AgentBeats: Agentifying Agent Assessment for Openness, Standardization, and Reproducibility
The rapid growth of AI agent systems has created a fragmented evaluation landscape. Current benchmarks often rely on rigid, custom-built harnesses that require significant integration effort for every new agent, leading to a mismatch between how agents are tested and how they perform in real-world production. This paper introduces Agentified Agent Assessment (AAA), a new paradigm that treats benchmarks as agents themselves. By using standardized protocols for task management and tool access, AAA creates a unified, flexible framework that separates assessment logic from agent design, making it easier to evaluate diverse agents across various tasks.

A Standardized Approach to Evaluation

The core of the AAA paradigm is the use of two widely adopted, industry-standard protocols: A2A for managing tasks and MCP for accessing tools. By leveraging these existing standards, AAA eliminates the need for bespoke, benchmark-specific integrations. Instead of building a unique connection for every agent-benchmark pair, developers only need to ensure their agents are compatible with these protocols. This reduces the complexity of evaluation from a massive, multi-point integration effort to a simple, plug-and-play process.

How the AAA Workflow Functions

Under AAA, an evaluation involves three distinct roles: a delegator, a judge agent, and one or more subject agents. The delegator initiates the process by selecting the desired benchmark and target agents. The judge agent—which acts as the benchmark—manages the environment, distributes tasks, and monitors performance. The subject agents then attempt to complete the assigned tasks using their own internal logic and available tools. Because the judge agent controls the entire session, it can perform adaptive assessments, such as skipping redundant tests or generating more challenging tasks based on an agent's performance, which improves both efficiency and depth of insight.

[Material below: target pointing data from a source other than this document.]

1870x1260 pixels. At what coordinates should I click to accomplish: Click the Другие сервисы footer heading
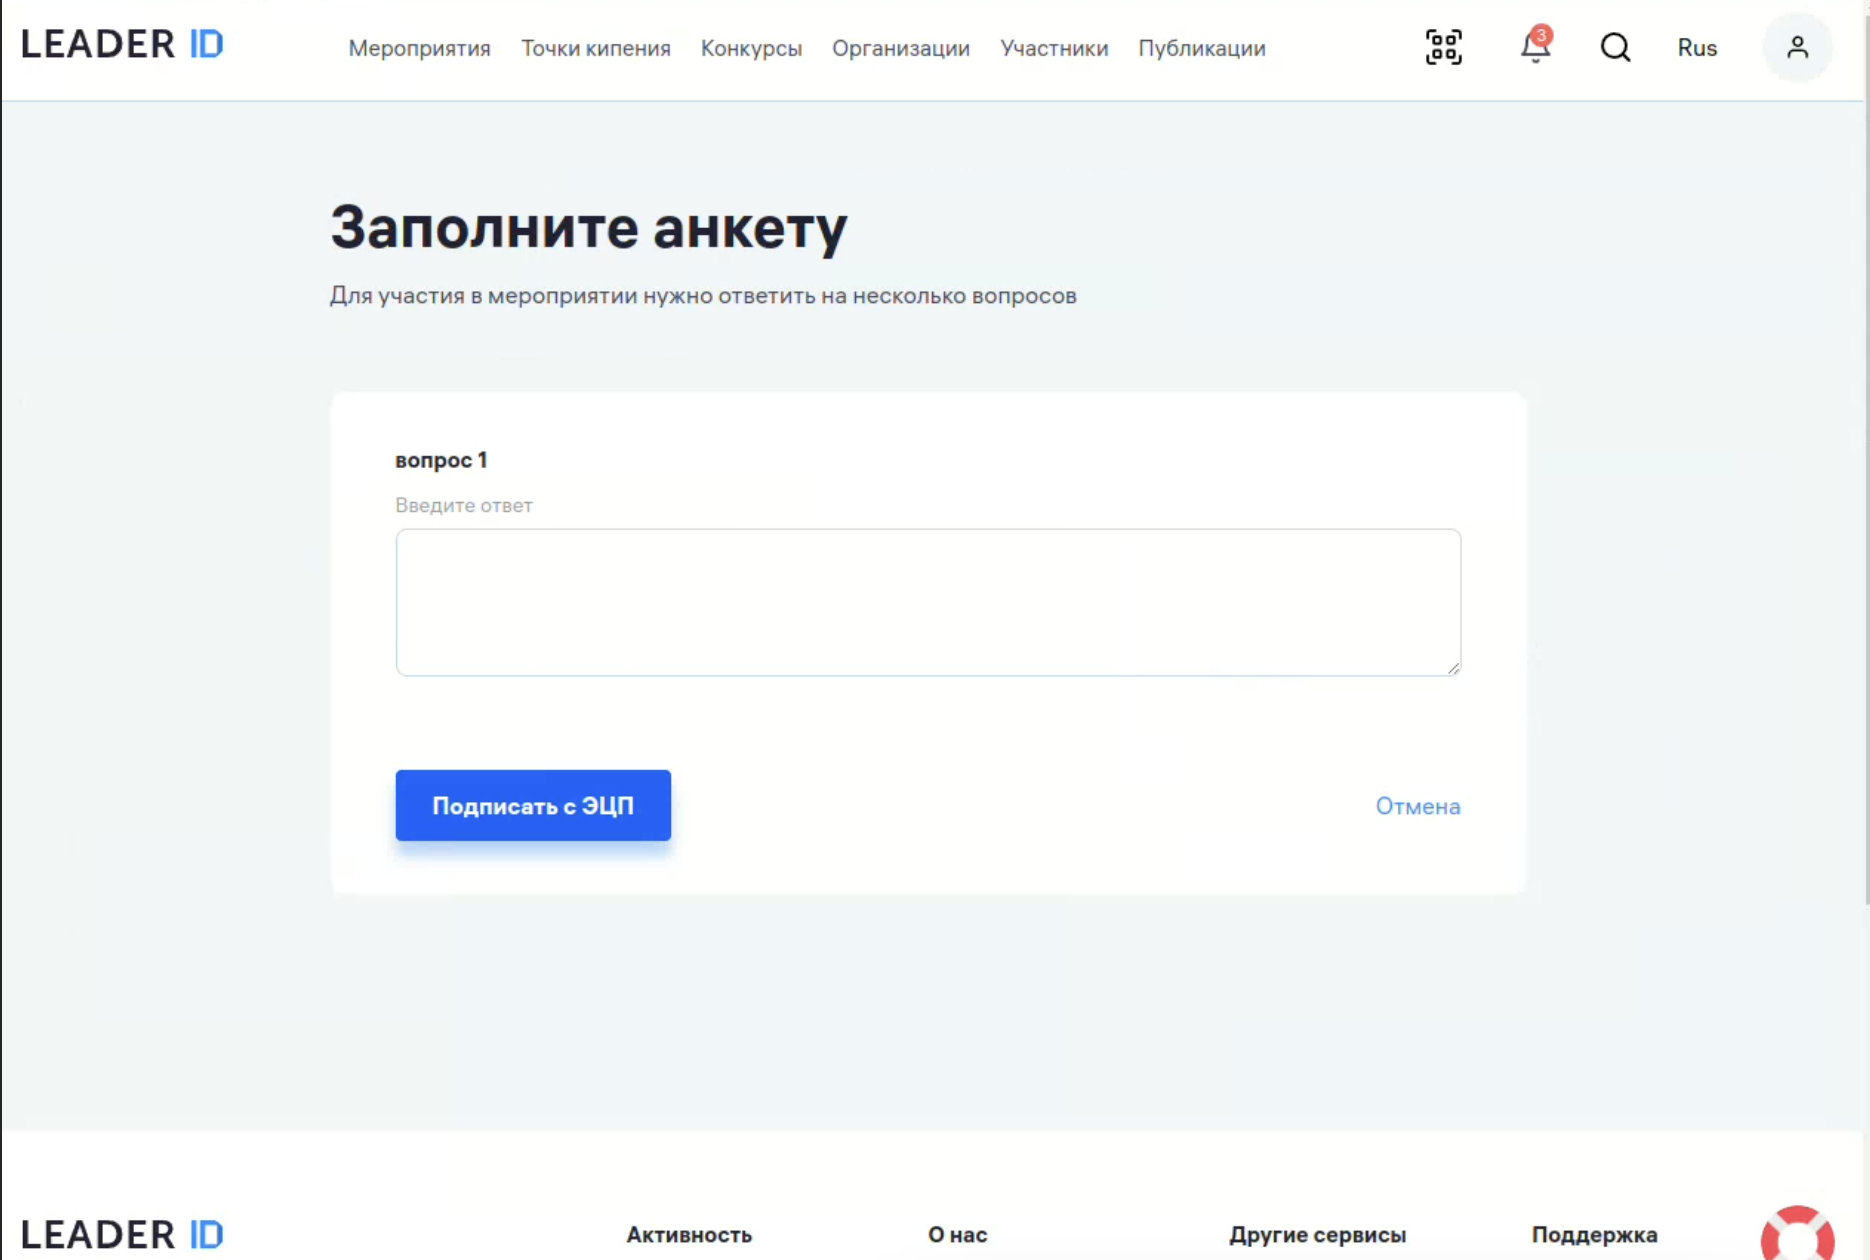coord(1317,1235)
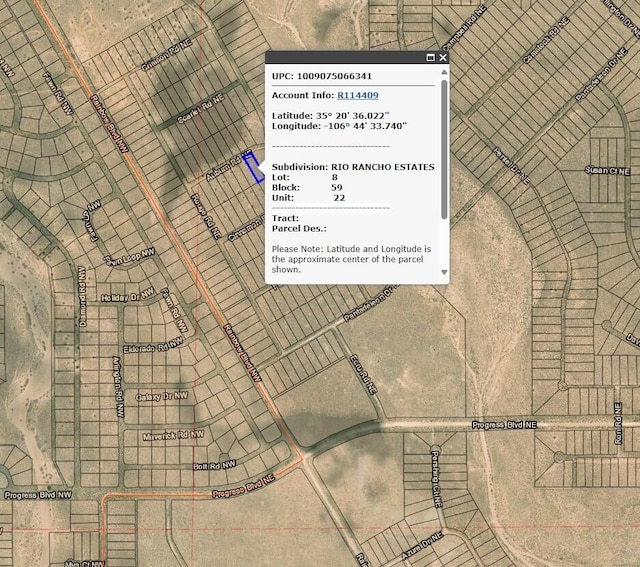The image size is (640, 567).
Task: Click the Scarlet Rd NE street label
Action: [x=201, y=109]
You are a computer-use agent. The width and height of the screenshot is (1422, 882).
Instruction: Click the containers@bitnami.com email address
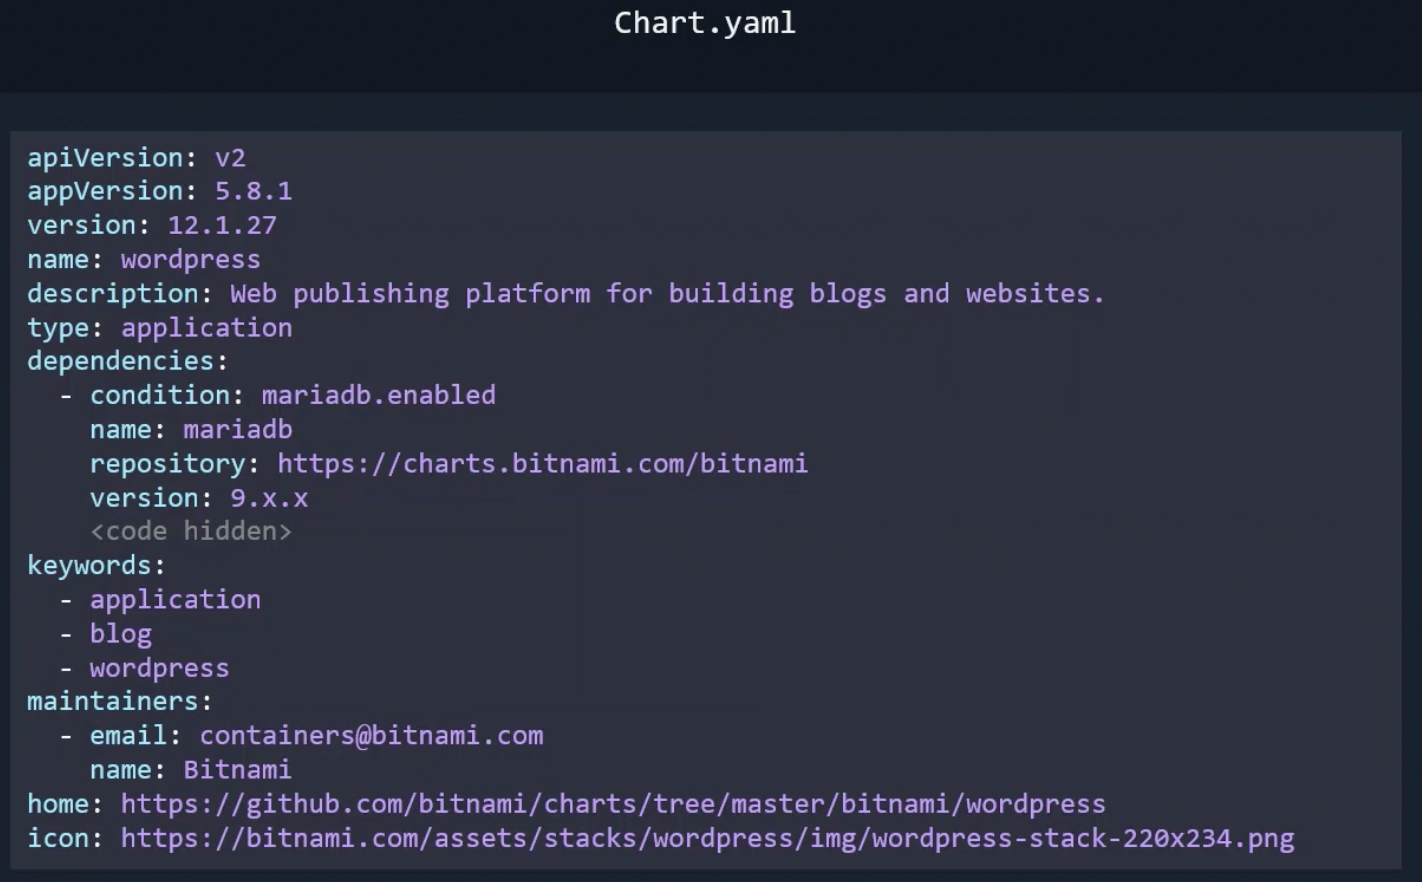tap(371, 735)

Validating the Paradigm at Scale

To test the effectiveness of AAA, the researchers conducted two major studies. The first was a five-month open competition that involved 298 judge agents and 467 subject agents across 12 different categories, including coding, web browsing, and healthcare. This demonstrated that the AAA framework is highly versatile and capable of handling a wide range of heterogeneous benchmarks. The second study focused on coding agents, confirming that agentified evaluation maintains high fidelity with real-world performance while uncovering new insights into agent design that traditional, static benchmarks often miss.

Practicality and Future Impact

AgentBeats serves as a concrete implementation of the AAA paradigm, offering multiple operation modes to suit different privacy, openness, and reproducibility requirements. By turning evaluation into a reusable, production-aligned process, the authors argue that AAA significantly lowers the barrier to entry for developers. This approach not only makes it easier to compare different agent designs fairly but also provides a scalable foundation for the future of AI agent assessment, moving the field away from ad-hoc, fragmented testing toward a more standardized and interoperable ecosystem.